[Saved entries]
-=-=-=-=-

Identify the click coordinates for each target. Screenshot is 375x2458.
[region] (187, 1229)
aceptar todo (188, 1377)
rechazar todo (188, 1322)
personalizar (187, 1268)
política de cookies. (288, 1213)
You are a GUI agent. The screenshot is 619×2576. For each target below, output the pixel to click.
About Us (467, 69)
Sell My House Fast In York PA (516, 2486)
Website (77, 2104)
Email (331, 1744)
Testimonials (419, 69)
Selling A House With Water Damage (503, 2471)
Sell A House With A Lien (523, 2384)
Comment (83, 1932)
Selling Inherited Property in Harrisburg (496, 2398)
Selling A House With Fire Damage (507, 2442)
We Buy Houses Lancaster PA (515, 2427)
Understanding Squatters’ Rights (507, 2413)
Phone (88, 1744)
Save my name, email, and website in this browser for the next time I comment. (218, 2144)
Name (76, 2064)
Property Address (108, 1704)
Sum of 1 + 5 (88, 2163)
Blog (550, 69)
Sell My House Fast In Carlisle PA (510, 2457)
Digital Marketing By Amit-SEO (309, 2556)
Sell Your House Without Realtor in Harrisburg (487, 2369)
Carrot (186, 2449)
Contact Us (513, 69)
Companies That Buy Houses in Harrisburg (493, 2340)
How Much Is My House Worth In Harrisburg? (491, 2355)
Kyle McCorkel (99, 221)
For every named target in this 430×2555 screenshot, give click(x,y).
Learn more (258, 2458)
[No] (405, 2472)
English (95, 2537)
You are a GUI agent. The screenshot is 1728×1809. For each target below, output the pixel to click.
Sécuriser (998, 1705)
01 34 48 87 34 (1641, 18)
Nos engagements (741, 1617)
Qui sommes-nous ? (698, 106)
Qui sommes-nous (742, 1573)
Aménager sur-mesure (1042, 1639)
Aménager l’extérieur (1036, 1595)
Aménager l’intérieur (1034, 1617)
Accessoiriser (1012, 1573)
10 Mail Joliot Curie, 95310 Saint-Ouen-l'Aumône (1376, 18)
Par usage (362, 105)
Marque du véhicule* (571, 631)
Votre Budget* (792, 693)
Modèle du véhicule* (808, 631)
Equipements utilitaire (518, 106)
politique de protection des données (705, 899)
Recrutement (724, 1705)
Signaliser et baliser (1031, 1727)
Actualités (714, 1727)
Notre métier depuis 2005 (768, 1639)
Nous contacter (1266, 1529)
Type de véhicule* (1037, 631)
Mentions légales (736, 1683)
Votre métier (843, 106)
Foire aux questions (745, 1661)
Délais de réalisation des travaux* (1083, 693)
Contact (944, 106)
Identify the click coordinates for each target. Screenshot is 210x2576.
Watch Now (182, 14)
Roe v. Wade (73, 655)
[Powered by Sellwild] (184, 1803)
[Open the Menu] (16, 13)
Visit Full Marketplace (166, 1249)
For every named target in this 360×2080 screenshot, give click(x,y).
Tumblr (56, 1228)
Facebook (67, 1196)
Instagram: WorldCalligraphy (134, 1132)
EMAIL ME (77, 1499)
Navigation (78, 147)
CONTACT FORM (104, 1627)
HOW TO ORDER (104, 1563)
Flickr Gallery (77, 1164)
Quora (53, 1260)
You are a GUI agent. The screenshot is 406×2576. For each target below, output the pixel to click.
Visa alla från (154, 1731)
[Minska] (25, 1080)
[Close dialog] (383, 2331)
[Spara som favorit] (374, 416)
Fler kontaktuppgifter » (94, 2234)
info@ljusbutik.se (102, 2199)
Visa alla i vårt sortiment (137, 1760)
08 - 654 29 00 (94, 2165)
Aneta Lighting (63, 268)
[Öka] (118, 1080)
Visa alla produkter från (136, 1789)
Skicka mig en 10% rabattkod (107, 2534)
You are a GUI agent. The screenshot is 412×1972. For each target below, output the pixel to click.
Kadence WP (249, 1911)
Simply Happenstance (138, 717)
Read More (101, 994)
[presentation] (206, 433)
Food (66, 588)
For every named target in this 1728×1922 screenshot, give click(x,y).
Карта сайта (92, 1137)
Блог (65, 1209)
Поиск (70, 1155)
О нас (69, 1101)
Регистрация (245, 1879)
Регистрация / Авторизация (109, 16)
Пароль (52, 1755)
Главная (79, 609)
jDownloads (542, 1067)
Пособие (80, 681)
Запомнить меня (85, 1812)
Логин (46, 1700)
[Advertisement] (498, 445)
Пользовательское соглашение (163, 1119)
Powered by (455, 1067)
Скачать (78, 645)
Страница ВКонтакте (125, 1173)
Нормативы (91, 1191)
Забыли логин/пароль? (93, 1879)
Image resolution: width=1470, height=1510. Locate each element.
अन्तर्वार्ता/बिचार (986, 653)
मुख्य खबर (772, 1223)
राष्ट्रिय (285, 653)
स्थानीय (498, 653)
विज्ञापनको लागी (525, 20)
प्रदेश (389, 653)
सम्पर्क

-=-=-=-=-

- Work request -
Every line that contains the string "coordinates" should be returned from the data.

- Solved exercise -
Identify the click coordinates for each target. Screenshot is 375x2458.
Identify the click coordinates for each target. Screenshot is 210x2576.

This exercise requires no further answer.